Supplied entries
-- Opening Marker --
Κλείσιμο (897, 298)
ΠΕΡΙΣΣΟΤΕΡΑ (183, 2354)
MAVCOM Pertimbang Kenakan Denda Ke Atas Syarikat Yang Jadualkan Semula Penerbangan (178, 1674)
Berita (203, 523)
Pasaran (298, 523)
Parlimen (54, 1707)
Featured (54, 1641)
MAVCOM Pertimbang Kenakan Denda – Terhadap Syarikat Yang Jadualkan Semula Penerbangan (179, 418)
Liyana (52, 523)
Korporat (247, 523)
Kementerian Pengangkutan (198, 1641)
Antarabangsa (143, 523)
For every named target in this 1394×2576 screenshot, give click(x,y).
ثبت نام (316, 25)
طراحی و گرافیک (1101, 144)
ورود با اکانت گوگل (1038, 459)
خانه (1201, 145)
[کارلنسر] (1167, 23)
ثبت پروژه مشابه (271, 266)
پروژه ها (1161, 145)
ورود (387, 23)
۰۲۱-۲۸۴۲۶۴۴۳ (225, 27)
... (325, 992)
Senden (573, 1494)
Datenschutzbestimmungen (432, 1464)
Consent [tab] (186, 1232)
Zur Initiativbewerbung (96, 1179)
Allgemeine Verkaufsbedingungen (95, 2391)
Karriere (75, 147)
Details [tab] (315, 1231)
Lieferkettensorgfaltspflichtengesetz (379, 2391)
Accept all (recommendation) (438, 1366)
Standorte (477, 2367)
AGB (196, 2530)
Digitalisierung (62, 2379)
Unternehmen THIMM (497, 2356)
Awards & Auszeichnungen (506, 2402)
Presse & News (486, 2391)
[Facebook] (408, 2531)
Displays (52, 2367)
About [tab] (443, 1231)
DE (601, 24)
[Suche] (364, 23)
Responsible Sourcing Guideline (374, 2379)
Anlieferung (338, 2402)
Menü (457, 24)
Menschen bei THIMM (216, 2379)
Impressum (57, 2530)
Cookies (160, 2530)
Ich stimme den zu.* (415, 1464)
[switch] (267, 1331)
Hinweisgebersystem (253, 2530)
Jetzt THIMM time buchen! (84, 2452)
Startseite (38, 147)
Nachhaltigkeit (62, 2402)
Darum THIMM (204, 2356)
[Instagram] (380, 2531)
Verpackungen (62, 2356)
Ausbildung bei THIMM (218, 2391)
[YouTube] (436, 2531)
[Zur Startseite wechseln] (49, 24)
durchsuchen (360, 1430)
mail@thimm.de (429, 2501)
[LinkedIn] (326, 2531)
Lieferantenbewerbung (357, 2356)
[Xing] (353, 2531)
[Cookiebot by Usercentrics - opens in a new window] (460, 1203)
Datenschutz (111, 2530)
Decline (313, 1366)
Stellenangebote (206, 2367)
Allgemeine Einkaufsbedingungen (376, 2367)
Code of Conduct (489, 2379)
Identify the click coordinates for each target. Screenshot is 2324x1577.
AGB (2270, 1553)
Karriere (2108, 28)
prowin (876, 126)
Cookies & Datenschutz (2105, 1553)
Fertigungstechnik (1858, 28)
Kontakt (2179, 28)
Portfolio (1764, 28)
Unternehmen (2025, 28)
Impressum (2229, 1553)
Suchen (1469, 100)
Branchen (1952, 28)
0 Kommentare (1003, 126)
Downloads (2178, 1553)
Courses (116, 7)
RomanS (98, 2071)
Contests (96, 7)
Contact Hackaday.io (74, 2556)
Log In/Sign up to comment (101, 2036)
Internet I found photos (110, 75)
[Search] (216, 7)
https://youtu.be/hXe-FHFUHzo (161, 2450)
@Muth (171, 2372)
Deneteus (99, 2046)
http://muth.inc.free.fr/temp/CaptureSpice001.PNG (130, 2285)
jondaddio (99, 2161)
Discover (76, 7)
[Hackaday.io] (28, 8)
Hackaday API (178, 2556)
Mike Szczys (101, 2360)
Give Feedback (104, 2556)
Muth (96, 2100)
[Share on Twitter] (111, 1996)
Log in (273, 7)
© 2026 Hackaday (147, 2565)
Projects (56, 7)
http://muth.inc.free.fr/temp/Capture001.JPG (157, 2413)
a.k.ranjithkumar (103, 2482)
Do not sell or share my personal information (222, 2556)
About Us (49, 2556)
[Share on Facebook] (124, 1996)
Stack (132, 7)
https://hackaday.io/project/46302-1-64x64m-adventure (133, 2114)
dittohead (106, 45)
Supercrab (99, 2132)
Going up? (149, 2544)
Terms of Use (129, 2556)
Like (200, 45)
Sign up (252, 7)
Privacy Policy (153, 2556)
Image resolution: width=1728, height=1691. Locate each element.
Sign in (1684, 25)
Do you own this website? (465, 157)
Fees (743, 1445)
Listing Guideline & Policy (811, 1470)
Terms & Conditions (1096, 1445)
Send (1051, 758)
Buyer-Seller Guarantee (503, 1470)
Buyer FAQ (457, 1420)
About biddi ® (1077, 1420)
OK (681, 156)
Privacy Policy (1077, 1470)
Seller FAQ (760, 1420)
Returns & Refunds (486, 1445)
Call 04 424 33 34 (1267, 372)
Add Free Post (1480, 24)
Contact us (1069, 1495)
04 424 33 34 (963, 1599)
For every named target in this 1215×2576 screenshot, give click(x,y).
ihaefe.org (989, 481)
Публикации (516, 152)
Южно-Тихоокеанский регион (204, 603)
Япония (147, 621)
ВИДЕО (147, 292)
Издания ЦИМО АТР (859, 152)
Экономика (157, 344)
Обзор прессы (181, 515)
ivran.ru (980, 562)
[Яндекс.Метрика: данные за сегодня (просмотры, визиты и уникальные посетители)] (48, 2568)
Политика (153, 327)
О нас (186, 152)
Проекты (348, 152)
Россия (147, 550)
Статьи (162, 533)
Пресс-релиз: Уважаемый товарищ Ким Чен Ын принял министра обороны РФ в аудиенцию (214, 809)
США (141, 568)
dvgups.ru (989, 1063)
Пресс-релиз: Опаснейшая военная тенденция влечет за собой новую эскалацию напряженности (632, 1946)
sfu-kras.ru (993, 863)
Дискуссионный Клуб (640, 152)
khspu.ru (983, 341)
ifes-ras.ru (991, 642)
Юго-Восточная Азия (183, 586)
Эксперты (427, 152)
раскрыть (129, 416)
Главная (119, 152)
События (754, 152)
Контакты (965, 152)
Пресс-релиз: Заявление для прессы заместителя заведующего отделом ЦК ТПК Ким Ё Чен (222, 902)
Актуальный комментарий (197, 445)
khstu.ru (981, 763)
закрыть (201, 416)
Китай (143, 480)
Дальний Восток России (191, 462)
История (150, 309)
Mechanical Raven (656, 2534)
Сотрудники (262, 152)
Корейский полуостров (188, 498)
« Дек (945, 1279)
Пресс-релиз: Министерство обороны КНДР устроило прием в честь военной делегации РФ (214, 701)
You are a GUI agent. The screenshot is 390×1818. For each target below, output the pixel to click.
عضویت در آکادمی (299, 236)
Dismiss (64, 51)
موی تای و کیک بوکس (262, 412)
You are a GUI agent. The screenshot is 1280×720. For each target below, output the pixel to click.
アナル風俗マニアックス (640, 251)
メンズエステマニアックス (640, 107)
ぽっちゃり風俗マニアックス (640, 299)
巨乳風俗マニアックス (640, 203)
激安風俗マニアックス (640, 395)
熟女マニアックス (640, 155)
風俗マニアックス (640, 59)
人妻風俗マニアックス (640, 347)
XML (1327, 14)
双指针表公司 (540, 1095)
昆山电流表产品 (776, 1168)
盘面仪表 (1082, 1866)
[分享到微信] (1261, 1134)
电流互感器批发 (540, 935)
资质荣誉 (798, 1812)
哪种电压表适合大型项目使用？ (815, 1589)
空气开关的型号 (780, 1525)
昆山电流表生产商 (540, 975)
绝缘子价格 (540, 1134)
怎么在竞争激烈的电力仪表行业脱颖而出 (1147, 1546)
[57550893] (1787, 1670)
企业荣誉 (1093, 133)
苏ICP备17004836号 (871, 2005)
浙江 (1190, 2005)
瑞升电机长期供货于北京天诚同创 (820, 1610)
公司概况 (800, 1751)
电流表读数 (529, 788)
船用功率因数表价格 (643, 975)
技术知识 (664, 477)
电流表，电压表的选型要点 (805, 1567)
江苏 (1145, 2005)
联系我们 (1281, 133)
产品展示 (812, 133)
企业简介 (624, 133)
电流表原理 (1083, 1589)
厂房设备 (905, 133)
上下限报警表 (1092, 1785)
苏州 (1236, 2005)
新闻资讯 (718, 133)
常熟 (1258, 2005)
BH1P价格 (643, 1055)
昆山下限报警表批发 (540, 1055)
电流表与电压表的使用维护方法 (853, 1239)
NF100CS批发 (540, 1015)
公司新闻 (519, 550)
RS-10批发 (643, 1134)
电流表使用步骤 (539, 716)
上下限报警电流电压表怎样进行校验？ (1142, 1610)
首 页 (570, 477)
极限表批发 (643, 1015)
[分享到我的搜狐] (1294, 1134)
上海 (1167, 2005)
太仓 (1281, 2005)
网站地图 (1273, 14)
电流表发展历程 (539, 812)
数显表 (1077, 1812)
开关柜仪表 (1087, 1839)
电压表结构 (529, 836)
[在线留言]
-- Closing Marker --
Aim of the exercise
Lines from the entries that contain the word "Semula" are what the answer must hold.

Solution to this problem
MAVCOM Pertimbang Kenakan Denda Ke Atas Syarikat Yang Jadualkan Semula Penerbangan (178, 1674)
MAVCOM Pertimbang Kenakan Denda – Terhadap Syarikat Yang Jadualkan Semula Penerbangan (179, 418)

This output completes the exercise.